> O que fazer:
Extraia das entradas abaixo todas as linhas que contêm a palavra "icon", copiando cada uma delas sem alterações.

> Entradas a processar:
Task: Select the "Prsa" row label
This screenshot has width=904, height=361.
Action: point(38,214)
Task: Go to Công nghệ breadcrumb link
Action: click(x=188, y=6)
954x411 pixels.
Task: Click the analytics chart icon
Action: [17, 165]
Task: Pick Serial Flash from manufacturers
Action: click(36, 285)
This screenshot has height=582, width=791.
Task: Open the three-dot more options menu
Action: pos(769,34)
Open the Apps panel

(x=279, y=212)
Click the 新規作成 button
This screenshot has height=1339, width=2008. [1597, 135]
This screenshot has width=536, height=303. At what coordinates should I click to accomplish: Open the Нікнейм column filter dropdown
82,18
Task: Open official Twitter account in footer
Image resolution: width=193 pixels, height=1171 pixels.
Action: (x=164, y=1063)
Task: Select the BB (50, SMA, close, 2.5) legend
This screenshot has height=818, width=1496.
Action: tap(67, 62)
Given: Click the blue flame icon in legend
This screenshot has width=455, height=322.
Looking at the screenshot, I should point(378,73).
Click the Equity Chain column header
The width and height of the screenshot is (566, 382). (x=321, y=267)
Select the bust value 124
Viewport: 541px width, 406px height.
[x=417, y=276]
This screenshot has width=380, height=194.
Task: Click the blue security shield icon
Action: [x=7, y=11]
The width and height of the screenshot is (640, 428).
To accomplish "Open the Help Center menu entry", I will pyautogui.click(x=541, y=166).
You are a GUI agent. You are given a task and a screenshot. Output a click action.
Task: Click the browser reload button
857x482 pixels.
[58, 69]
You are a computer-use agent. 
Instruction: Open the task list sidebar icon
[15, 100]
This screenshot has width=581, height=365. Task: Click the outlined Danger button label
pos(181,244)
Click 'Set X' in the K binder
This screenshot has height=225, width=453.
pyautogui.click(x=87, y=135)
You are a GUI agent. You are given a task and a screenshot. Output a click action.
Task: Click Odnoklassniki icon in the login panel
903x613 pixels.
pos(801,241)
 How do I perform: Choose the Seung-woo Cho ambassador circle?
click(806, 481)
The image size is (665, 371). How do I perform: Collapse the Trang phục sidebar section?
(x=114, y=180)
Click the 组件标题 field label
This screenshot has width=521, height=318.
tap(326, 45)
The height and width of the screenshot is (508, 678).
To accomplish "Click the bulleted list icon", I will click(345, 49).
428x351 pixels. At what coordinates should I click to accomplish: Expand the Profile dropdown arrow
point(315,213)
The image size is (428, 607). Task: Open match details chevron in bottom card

> Solução da tarefa:
Task: Click the analytics chart icon
Given: Click the blue flame icon in legend
Task: Click the blue security shield icon
Instruction: Open the task list sidebar icon
Task: Click Odnoklassniki icon in the login panel
To accomplish "Click the bulleted list icon", I will click(345, 49).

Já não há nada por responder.